A get a lot of hits from people looking for information about Hess’s Department Store.
And rightly so. It was an amazing place. Today’s proper question:
when did hess’s dept store allentown pa remodel the front of the store
Sadly, I don’t know the answer to that, but I’m guessing it was before I was born (1980). Can any Allentonians/Lehigh Vallians help me out here? I’ve been getting a lot of hits from people looking for the famous rainbow-colored sugar from the Hess’s Patio Restaurant. I know you used to be able to buy it at MusikFest, and I’m willing to bet you can find it on ebay if not at places like the Moravian Bookstore or the Lehigh County Heritage Center. Sadly, I can’t be much help with those seeking strawberry pie recipes. But I can share this post, with 30+ commentators sharing their favorite Hess’s memories. Really a special place. I can also share this bittersweet, recent image sent to me by Frank Tienstra. It’s one of the old Hess’s trucks still sitting behind the South Mall as of January. Sad for anyone who knows what Hess’s was all about.

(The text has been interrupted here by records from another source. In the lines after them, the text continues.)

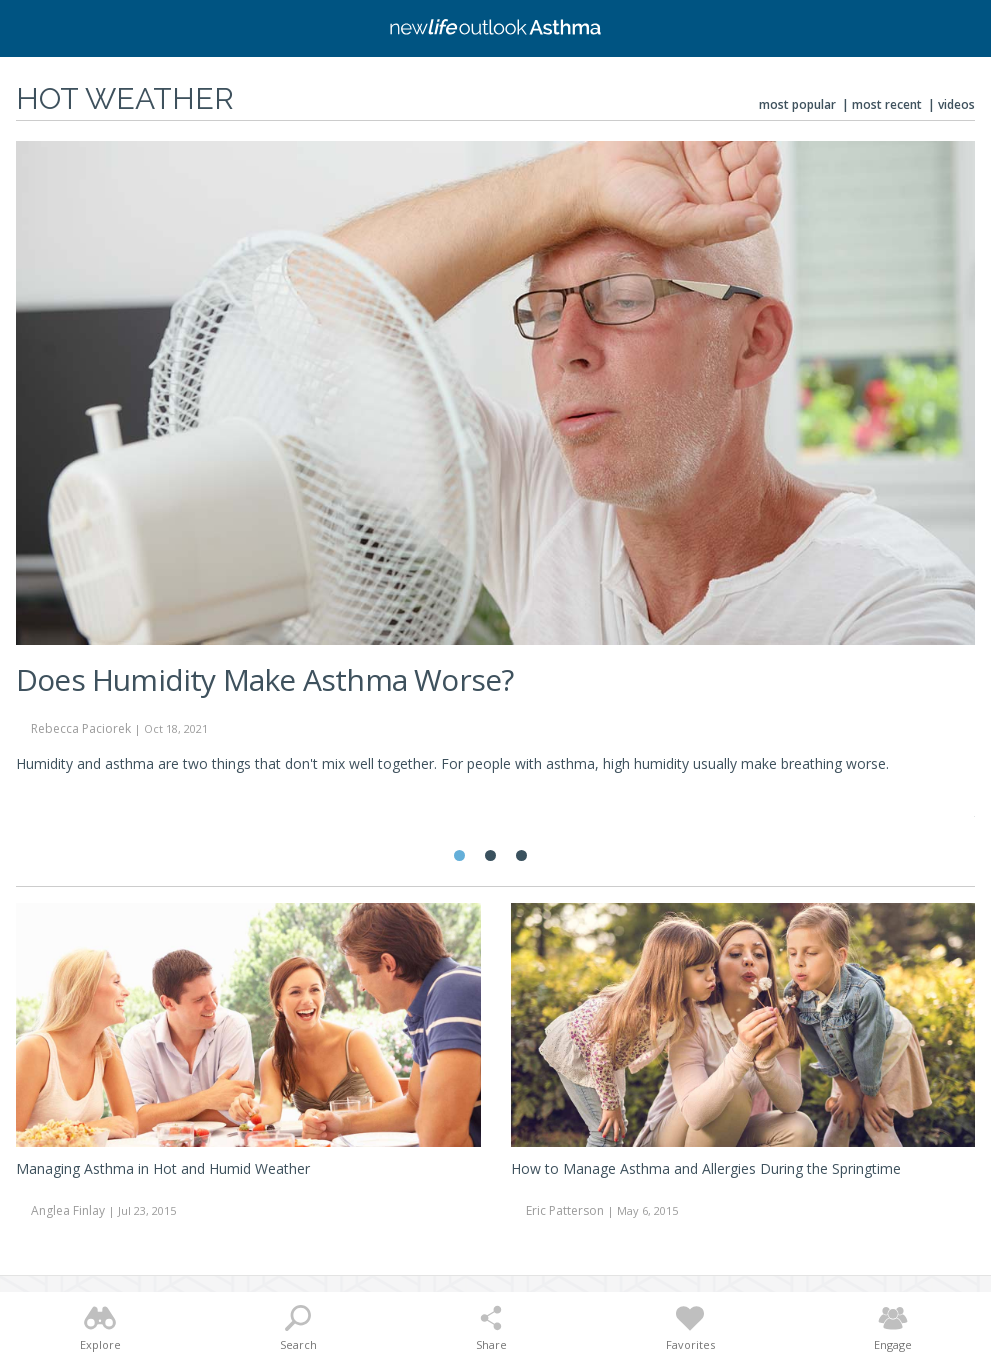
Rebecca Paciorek (81, 728)
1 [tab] (459, 855)
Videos (956, 104)
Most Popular (797, 104)
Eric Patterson (565, 1210)
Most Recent (887, 104)
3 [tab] (521, 855)
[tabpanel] (495, 466)
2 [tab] (490, 855)
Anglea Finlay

Lastly, a question about Facebook:
is facebook layout changing again for the summer 2011
I really don’t think so, but this could be one of the things I’m wrong about. Mashable has some of the best coverage of social media developments: here’s the Facebook news aggregator-inator. Soon, you may have better luck asking this guy:
Never heard of Paul Ceglia? He’s the chap that might (ooops) own half of Facebook. So who knows? Maybe Paul has a few design ideas stashed with all those old emails he keeps finding. When I first heard about this case last year, I thought it was a long shot. But the plot keeps thickening. When I try to imagine what might be the next big thing to come along and knock Facebook off the block, I have a pretty hard time. But you know what? It might just end up being Mark Zuckerberg.

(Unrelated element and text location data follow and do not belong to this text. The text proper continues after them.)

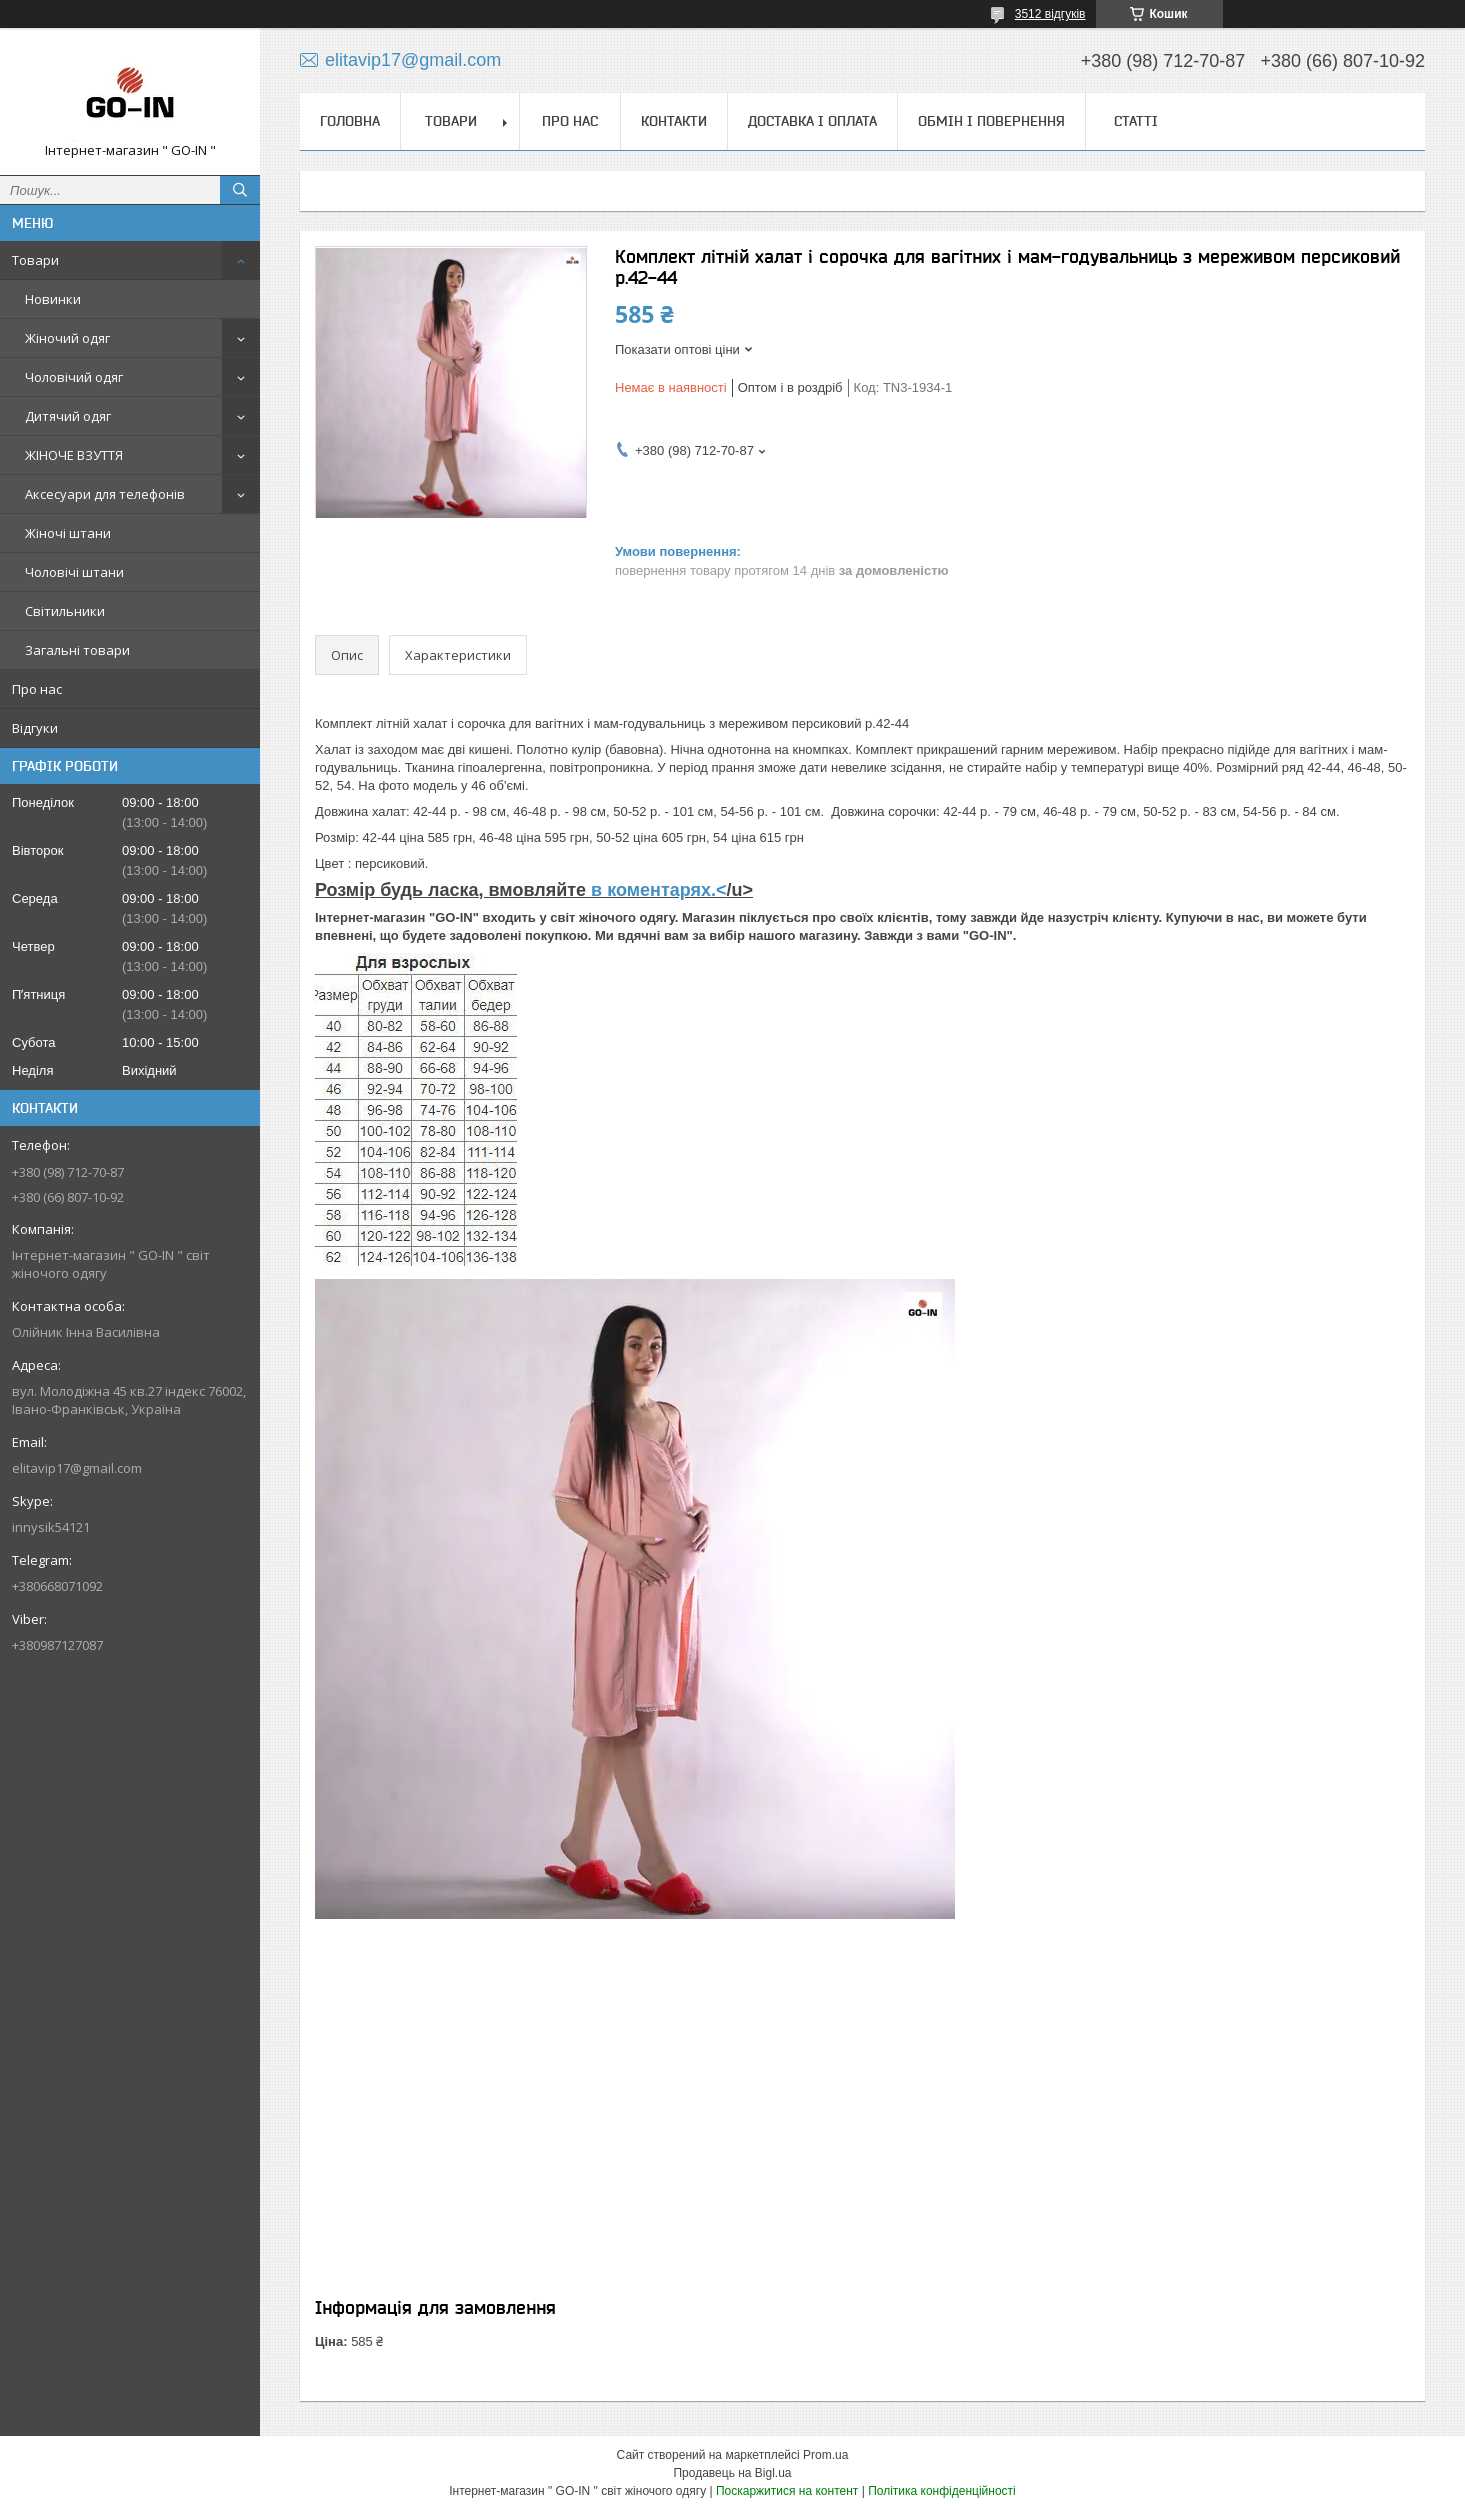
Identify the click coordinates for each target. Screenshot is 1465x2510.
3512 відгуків (1050, 14)
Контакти (674, 121)
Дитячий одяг (68, 416)
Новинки (53, 299)
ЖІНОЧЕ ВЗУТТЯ (74, 455)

My wife and I were watching the Hess’s documentary on PBS 39 last night. Even though I wasn’t alive for Hess’s (and Allentown’s) mid-century glory, I visited the original store on 9th and Hamilton quite a few times in my youth (the 80s and early 90s). My memories of Hess’s aren’t as robust as my parents’: I never saw Pip’s show in the window, the Flower Show, or Adam West and Burt Ward. I do remember 1984 Olympic apparel and following the Swatch counter workers around the store because my cousins and I were convinced they had top-secret new designs on their persons (I remember them in white lab coats. please tell me this is not confabulation). I remember standing in line for a seat at the Patio (a formerly world-famous restaurant on the basement level for you out-of-towners) not very infrequently, and having my meal (usually chicken croquets) brought in a miniature oven and desserts (chocolate mousse) in tiny freezers. I remember the models, the French room, the spiraling drive of the parking deck. Other memories are more spotty. At some point, a store is a store is a store to a kid.